SELECTED PASSAGE.
Start

On the contrary, if the inflation report turns out better than expected, the likelihood of a 25-point rate hike will reach almost 100%, especially against strong labor market data for the UK published last week.

To briefly recap, contrary to growth forecasts, the unemployment rate decreased to 3.8%, and the number of new unemployment benefit claims plunged into negative territory (registering at -13,000) against an anticipated increase of 22,000. But the most important factor is the growth of the pro-inflationary indicator. Excluding bonuses, average earnings increased by 6.5%, surpassing the forecasted growth of 6.1%. Including bonuses, the figure also surged, reaching 7.2% (against a forecasted growth of 6.9%)—the highest growth rate since July 2021. It is worth noting that just a few days before this release, Bank of England representative Catherine Mann stated that further wage growth “will become a problem for returning the CPI to the target level.”

In anticipation of the June meeting

I want to remind you that the rhetoric of the accompanying statement of the Bank of England in May had a “conclusive” character. Following the previous meeting, the central bank voiced contradictory signals, indicating it would further tighten monetary policy if inflation gains momentum. In this context, the abovementioned inflation takes on special significance, especially since two out of the nine members of the Monetary Policy Committee have been voting against a rate hike for several consecutive meetings. If the CPI growth report comes out in the “red zone,” some “centrists” may join them. In such a case, the pound will come under strong pressure, even if the bank eventually raises rates at the June meeting.

End

AVAILABLE DATA.
Start

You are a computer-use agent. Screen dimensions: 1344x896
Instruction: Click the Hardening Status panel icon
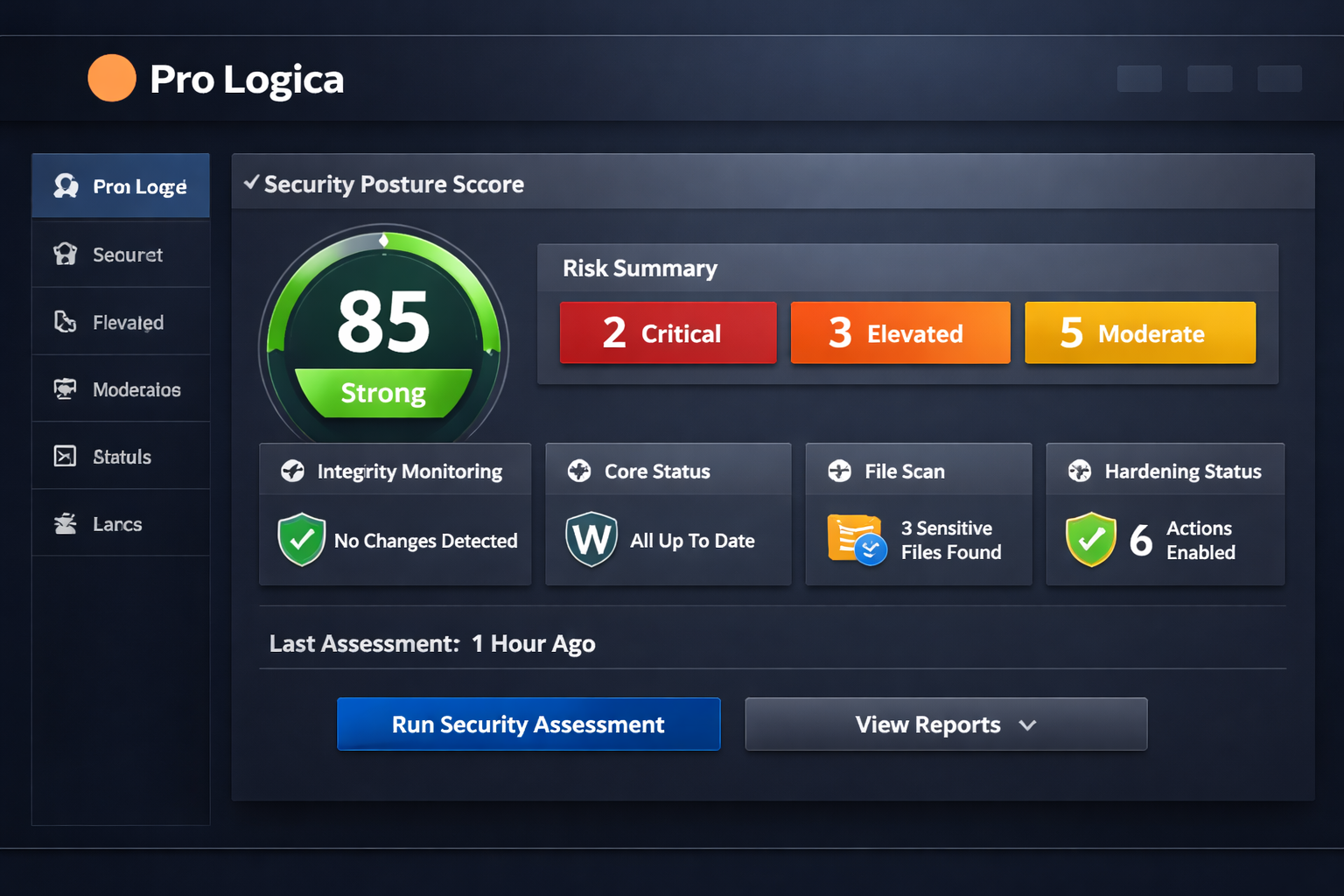coord(1079,471)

End

EXERCISE DESCRIPTION.
Reproduce the passage on UK inflation and the Bank of England in full, word for word. The lines above are separate material with no connection to the passage on UK inflation and the Bank of England.

OUTPUT OF THE TASK.
On the contrary, if the inflation report turns out better than expected, the likelihood of a 25-point rate hike will reach almost 100%, especially against strong labor market data for the UK published last week.

To briefly recap, contrary to growth forecasts, the unemployment rate decreased to 3.8%, and the number of new unemployment benefit claims plunged into negative territory (registering at -13,000) against an anticipated increase of 22,000. But the most important factor is the growth of the pro-inflationary indicator. Excluding bonuses, average earnings increased by 6.5%, surpassing the forecasted growth of 6.1%. Including bonuses, the figure also surged, reaching 7.2% (against a forecasted growth of 6.9%)—the highest growth rate since July 2021. It is worth noting that just a few days before this release, Bank of England representative Catherine Mann stated that further wage growth “will become a problem for returning the CPI to the target level.”

In anticipation of the June meeting

I want to remind you that the rhetoric of the accompanying statement of the Bank of England in May had a “conclusive” character. Following the previous meeting, the central bank voiced contradictory signals, indicating it would further tighten monetary policy if inflation gains momentum. In this context, the abovementioned inflation takes on special significance, especially since two out of the nine members of the Monetary Policy Committee have been voting against a rate hike for several consecutive meetings. If the CPI growth report comes out in the “red zone,” some “centrists” may join them. In such a case, the pound will come under strong pressure, even if the bank eventually raises rates at the June meeting.